The state oil and gas giant has so far exploited only 5.4 million toes from the overseas projects, generating a total profit of $470 million against the $2.6 billion investment.
Also at the press meeting, Nguyen Quoc Thap, deputy general director of PetroVietnam, also confirmed that the company and U.S. oil and gas titan Exxon Mobil could collaborate to mine a new gas field off Vietnam’s central coast under a project reportedly worth $10 billion.
Thap said the Ca Voi Xanh (Blue Whale) gas field, located in the waters between Quang Ngai and Quang Nam Provinces in central Vietnam, is the largest of its kind ever found in the country.
The field is well within Vietnam’s continental shelf, he underscored.
All relevant stages of the project are being implemented, and the gas exploited from the field will fuel a power plant ashore, according to the PetroVietnam official.
Thap said the project has received support from top government officials, but there are still several challenges, including negotiations on gas selling prices.
“Under favorable conditions, it is hoped that the power plant can begin sourcing gas from Ca Voi Xanh by 2021,” he added.
Many PetroVietnam subsidiaries and affiliates are poised to go public under a government-ordered restructuring plan, to be executed at state-owned enterprises.
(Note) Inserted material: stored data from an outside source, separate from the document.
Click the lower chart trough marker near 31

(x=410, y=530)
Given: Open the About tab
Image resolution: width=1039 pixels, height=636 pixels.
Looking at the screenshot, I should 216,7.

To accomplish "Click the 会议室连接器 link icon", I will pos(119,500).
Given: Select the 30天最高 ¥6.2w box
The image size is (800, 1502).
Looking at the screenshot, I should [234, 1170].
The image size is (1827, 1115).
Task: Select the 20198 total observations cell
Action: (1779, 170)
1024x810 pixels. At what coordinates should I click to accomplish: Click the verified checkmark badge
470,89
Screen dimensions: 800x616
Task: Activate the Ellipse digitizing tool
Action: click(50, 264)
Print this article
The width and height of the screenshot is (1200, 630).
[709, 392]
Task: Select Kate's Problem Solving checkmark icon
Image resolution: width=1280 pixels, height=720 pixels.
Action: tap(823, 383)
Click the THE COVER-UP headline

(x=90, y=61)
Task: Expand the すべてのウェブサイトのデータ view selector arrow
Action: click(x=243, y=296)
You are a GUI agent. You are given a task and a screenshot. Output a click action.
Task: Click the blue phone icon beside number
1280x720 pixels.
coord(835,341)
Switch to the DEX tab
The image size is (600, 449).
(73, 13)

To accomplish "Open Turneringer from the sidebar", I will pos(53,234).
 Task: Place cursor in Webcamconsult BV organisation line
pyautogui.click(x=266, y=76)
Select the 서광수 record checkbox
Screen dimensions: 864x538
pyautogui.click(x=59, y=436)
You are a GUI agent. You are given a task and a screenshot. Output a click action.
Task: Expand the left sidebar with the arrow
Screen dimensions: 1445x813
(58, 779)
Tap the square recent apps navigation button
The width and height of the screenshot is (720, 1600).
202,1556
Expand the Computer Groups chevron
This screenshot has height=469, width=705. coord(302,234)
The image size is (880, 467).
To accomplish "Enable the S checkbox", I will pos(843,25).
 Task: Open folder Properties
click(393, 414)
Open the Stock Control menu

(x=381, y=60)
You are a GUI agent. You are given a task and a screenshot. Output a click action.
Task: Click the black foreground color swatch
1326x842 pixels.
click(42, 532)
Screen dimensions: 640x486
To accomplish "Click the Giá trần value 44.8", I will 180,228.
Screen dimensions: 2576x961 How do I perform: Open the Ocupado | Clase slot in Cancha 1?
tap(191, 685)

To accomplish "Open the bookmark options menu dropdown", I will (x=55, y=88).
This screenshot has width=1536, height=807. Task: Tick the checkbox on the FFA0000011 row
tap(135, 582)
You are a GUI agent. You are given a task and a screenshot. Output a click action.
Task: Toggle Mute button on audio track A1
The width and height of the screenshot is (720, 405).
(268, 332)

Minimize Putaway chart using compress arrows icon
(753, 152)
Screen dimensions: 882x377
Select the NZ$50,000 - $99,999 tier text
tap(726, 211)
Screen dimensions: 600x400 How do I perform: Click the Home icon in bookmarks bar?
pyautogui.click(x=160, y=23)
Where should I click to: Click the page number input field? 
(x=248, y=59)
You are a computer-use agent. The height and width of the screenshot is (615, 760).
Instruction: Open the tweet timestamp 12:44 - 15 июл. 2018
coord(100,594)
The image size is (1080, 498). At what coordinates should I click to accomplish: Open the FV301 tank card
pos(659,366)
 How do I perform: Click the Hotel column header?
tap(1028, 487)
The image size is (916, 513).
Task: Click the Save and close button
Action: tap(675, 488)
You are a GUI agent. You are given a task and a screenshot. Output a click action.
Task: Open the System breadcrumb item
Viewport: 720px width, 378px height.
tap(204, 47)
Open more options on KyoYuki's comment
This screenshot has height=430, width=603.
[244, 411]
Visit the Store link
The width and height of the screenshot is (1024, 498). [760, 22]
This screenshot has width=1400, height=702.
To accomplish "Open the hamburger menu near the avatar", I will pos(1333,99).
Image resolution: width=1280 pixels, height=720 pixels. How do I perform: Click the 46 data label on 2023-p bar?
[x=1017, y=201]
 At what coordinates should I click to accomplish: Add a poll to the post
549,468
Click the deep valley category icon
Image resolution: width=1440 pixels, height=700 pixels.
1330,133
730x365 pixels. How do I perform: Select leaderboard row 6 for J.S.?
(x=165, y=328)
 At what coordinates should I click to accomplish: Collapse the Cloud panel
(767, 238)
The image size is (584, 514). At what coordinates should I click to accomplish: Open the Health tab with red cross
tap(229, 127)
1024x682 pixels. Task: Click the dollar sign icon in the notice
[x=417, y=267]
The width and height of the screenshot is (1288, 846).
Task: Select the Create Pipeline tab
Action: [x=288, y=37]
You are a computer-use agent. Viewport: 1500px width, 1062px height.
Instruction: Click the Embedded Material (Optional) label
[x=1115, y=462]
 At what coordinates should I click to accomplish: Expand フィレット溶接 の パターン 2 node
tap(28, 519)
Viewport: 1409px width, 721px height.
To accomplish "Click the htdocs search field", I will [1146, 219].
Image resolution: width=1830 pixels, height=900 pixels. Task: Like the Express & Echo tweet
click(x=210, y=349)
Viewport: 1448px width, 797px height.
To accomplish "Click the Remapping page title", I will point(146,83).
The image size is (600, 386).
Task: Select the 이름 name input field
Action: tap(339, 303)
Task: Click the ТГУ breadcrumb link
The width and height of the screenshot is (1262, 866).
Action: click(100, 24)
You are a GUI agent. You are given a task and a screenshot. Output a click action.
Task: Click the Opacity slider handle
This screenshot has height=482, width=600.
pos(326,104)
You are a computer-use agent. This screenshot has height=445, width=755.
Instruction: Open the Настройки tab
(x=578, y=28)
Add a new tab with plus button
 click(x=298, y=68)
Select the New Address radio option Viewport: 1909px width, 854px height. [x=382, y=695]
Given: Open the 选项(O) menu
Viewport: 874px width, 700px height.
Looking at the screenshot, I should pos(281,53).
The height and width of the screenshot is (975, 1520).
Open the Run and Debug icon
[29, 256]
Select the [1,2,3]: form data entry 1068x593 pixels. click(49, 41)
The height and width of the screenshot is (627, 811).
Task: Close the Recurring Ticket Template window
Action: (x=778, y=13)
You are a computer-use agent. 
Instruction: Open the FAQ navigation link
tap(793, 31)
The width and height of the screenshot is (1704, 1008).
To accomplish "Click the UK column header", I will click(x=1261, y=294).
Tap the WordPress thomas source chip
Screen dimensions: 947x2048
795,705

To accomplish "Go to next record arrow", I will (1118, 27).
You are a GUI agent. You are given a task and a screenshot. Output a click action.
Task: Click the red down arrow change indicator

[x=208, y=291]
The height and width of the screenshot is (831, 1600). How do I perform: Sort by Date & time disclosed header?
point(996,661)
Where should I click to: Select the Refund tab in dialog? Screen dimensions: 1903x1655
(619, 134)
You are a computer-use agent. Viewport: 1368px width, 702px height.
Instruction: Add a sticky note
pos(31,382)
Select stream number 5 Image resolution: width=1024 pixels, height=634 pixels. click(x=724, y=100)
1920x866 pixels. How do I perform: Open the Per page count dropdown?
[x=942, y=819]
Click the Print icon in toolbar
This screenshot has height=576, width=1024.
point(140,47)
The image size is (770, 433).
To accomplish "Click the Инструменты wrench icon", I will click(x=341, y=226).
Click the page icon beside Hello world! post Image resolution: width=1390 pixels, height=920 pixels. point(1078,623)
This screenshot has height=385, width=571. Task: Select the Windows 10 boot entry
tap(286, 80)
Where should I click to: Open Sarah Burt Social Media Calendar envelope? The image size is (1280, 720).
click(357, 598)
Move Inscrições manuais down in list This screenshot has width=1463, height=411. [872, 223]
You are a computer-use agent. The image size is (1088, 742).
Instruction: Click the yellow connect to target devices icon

Binh Son Refinery and Petrochemical – the operator of the country’s sole refinery Dung Quat – Dung Quat Shipyard, and Ca Mau Fertilizer Co. will undergo a privatization process by 2015, while PetroVietnam Power and PetroVietnam Oil will go public after 2015, according to Nguyen Minh Hong, another deputy general director of PetroVietnam.
Hong also confirmed that PetroVietnam is in talks to sell a 49 percent stake in Dung Quat Refinery, located in Quang Ngai, to a Russian company.
The negotiation is hoped to finish late this year or 2015, Hong said.